Feast Wagons was a collaborative project with Susan Walsh, featuring a large number of handmade carts and other transportation objects which became artworks in the installation shown at the Tetley Gallery in Leeds in late 2015.
In a series of new commissions, the exhibition explores the history of spectacular touring shows and the influence of cultural icons in the formation of personal and collective identity. Ideas of exchange, circulation and migration are considered through large-scale sculptural installations, painting, collage, video and textile works, alongside displays of archive material relating to John Robinson Whitley and an off-site billboard project which runs between the north and south of the city.

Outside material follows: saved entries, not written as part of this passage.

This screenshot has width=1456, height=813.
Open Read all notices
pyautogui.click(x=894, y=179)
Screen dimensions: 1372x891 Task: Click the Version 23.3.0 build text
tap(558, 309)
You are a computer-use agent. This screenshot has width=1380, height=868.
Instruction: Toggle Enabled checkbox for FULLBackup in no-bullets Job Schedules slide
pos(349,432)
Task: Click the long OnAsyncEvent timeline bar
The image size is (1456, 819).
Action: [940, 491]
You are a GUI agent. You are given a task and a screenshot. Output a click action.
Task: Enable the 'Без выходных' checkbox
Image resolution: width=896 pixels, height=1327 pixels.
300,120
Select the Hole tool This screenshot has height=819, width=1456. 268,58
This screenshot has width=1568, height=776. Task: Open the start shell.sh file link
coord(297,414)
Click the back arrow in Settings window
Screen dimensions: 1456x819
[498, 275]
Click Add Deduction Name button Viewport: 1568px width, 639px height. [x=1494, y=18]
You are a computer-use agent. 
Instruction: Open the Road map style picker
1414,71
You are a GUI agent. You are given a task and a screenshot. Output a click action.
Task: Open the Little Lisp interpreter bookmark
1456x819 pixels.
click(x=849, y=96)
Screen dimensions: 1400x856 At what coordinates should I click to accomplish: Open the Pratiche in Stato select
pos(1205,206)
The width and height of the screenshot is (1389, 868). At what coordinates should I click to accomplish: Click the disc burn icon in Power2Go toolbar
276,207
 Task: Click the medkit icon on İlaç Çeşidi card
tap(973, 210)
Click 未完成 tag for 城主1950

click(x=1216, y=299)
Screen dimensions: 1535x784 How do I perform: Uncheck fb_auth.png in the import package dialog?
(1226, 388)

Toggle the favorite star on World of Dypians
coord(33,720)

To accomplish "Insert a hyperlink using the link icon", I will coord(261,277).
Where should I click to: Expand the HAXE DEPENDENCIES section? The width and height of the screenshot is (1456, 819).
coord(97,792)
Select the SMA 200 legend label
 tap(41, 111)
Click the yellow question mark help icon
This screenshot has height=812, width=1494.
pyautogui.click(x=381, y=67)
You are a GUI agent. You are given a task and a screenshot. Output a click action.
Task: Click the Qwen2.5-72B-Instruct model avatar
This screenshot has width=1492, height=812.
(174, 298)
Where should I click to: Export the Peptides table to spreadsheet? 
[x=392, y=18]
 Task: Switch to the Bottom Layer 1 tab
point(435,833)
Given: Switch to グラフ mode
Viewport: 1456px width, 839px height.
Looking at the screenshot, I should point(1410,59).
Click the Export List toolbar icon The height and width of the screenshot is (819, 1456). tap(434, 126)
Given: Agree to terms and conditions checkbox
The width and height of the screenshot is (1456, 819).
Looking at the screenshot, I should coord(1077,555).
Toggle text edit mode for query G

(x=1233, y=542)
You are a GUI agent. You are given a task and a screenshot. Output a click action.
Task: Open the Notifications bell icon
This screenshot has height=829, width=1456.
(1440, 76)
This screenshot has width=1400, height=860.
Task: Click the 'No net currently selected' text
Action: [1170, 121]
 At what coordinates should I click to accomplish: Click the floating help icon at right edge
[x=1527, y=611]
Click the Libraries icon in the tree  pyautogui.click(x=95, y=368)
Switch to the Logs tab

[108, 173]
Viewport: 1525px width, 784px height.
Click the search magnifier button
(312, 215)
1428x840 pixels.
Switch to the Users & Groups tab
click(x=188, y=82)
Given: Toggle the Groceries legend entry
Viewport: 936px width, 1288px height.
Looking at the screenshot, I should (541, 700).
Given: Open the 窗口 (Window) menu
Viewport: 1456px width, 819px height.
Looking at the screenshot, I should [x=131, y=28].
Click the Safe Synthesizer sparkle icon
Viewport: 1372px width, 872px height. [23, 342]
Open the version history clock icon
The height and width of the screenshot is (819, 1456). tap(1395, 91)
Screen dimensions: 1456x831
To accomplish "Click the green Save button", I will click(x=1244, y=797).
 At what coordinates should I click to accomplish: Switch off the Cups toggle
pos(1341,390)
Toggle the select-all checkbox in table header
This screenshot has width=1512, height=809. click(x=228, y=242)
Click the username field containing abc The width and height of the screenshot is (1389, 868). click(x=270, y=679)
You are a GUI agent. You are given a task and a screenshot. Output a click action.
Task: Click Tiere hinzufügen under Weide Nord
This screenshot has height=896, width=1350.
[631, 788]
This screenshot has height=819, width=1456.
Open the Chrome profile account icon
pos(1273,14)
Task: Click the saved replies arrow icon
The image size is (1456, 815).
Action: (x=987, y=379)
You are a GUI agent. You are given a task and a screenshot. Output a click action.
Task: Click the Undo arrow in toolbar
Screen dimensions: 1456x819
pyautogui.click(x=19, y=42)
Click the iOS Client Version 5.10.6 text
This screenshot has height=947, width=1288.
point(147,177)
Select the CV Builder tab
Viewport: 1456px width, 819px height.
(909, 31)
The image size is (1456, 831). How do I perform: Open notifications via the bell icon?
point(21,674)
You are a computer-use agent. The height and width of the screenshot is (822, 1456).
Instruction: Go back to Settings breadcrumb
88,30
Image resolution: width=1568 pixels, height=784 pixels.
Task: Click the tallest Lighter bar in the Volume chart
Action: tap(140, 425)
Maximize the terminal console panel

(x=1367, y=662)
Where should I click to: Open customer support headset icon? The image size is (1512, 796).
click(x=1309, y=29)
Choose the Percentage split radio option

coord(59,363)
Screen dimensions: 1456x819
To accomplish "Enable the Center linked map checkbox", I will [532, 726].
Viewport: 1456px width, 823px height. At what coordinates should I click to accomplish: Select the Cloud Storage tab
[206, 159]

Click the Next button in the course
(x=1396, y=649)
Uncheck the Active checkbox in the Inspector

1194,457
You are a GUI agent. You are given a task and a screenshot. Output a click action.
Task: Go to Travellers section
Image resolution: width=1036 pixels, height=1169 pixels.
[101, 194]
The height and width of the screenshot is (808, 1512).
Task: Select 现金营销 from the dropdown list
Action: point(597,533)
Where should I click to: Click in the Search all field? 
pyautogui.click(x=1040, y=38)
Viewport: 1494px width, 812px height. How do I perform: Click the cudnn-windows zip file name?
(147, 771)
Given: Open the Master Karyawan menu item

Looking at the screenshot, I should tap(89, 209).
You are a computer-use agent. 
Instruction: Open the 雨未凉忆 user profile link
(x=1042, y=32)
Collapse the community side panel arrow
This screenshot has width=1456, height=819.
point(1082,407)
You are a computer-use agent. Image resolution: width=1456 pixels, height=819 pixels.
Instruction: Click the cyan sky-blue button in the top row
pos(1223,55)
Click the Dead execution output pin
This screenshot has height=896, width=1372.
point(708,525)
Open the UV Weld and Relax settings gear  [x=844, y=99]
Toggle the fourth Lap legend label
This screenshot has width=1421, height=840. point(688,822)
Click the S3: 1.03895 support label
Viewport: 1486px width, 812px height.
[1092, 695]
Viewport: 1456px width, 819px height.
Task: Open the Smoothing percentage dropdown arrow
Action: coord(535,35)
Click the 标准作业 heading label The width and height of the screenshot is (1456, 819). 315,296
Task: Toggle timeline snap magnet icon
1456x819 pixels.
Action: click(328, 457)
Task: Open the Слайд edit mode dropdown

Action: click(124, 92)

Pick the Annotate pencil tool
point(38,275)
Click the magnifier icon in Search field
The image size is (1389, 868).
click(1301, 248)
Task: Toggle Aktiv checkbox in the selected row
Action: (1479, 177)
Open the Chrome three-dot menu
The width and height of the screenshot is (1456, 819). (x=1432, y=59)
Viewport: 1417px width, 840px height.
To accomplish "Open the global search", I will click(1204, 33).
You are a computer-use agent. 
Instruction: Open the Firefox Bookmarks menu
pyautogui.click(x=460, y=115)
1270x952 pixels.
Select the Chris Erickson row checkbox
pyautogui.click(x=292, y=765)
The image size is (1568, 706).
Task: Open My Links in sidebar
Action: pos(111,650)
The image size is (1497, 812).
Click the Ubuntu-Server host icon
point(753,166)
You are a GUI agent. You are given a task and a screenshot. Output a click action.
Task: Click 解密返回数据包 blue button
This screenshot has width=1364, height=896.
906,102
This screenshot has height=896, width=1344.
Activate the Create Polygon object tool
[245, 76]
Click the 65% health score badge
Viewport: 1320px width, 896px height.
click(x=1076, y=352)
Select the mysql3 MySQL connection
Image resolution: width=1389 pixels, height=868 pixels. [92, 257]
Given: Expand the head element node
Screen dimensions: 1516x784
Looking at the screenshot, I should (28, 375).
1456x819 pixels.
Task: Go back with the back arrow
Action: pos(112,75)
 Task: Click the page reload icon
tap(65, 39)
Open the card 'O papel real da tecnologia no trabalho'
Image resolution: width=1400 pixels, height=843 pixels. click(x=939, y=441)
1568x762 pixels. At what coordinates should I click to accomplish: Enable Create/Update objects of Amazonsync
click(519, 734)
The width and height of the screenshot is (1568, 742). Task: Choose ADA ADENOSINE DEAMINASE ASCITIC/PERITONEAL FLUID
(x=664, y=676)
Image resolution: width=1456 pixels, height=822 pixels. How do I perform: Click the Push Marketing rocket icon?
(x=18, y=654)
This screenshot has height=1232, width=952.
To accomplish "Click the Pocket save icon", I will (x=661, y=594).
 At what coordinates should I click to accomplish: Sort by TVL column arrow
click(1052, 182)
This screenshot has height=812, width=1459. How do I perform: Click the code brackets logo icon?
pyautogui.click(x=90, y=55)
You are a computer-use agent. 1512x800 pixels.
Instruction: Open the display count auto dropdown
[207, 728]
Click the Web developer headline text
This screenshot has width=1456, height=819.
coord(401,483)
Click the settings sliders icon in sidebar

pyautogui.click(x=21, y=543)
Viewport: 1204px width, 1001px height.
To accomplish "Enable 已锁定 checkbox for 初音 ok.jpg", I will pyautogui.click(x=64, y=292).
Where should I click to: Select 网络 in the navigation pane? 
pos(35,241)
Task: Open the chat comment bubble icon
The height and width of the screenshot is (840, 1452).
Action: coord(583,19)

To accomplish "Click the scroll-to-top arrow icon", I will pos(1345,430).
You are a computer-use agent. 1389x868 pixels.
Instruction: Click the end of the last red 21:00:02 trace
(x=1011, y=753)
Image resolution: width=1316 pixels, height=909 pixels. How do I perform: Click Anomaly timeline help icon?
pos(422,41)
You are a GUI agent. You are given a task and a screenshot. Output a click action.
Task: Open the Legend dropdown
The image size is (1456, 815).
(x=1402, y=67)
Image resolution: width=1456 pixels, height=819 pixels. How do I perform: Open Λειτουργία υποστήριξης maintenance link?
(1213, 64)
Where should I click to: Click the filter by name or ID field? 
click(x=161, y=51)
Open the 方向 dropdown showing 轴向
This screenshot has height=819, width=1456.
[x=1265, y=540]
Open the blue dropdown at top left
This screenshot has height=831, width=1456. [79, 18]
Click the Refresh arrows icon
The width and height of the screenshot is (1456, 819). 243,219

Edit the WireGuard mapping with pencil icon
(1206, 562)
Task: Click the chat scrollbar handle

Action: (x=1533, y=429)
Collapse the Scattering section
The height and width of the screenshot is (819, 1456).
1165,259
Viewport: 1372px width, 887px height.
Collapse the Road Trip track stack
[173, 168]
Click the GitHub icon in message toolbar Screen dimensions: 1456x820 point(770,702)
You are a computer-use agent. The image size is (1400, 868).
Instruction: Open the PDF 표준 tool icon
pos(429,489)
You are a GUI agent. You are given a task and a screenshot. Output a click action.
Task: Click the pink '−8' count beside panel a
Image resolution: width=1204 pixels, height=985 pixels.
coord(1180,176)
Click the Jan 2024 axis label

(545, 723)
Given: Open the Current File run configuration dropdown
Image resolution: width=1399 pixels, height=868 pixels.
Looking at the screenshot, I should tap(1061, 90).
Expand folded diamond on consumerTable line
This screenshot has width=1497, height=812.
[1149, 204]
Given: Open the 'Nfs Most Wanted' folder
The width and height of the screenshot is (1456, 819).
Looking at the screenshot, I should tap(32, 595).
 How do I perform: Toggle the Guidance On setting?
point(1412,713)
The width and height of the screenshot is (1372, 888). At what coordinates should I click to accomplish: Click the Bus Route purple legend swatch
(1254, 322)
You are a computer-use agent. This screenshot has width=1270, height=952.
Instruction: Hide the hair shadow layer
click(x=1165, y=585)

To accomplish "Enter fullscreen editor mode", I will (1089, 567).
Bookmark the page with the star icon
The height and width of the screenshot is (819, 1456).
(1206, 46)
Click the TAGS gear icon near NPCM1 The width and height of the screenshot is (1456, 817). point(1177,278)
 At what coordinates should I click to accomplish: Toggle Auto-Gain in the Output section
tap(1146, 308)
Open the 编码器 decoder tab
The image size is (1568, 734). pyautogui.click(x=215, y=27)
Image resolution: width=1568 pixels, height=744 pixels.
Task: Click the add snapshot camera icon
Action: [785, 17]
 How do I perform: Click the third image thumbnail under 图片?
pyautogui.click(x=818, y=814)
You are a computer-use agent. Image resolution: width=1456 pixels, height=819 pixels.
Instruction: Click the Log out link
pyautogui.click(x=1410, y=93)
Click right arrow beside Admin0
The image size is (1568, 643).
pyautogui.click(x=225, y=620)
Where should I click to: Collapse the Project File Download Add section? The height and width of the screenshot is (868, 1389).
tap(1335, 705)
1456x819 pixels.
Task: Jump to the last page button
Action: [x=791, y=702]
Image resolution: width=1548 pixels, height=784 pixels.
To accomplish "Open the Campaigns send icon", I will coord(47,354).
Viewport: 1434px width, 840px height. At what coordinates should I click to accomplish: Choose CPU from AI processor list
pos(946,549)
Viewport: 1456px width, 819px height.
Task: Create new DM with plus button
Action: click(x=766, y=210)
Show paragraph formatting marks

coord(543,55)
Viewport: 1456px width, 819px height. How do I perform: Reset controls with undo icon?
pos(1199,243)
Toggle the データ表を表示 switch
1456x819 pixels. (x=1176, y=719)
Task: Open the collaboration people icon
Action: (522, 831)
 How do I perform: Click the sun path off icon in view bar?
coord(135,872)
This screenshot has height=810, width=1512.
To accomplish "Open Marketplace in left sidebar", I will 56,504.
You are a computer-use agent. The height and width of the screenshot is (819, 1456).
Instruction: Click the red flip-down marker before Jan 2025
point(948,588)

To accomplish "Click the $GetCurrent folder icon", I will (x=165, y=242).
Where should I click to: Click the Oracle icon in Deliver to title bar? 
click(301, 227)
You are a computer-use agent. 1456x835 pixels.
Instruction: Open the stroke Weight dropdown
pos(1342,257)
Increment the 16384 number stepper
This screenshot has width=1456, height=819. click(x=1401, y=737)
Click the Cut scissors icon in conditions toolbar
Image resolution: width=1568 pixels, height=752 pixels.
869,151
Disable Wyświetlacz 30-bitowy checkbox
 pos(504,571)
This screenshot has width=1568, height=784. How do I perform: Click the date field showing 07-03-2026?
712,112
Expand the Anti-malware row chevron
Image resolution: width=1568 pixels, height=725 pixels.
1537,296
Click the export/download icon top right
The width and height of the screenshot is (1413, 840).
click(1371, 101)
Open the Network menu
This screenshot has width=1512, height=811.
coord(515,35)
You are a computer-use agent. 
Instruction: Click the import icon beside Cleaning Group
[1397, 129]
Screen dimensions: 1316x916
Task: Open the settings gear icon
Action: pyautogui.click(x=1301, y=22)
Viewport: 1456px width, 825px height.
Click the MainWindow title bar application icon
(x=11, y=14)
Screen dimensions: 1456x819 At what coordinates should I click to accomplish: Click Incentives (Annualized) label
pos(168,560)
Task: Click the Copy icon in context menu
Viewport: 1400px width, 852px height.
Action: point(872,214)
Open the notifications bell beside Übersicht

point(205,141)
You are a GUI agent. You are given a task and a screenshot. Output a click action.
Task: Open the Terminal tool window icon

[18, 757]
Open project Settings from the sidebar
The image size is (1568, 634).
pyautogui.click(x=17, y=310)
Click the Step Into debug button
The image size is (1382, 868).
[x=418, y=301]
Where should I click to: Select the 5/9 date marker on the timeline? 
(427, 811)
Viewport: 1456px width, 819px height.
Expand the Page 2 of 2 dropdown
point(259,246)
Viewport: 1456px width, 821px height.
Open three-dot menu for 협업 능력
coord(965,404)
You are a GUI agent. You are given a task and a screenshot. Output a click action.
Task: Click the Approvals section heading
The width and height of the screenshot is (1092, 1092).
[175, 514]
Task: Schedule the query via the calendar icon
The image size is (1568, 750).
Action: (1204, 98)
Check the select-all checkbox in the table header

Across The Tetley’s First Floor Galleries.
The Feast Wagon looks at identity and nationhood against a backdrop of today’s globalised contemporary art scene, with its international biennales and large-scale touring exhibitions such as the British Art Show. But more specifically it engages with the demonisation of the 'other'.
The exhibition includes work developed for the exhibition by artists Simeon Barclay, Delaine Le Bas, Lubaina Himid and Susan Walsh in response to research by Leeds-based researcher and writer Irfan Shah. Shah has extensively researched Louis Le Prince, the moving image pioneer and his brother-in-law, the Yorkshire industrialist John Robinson Whitley.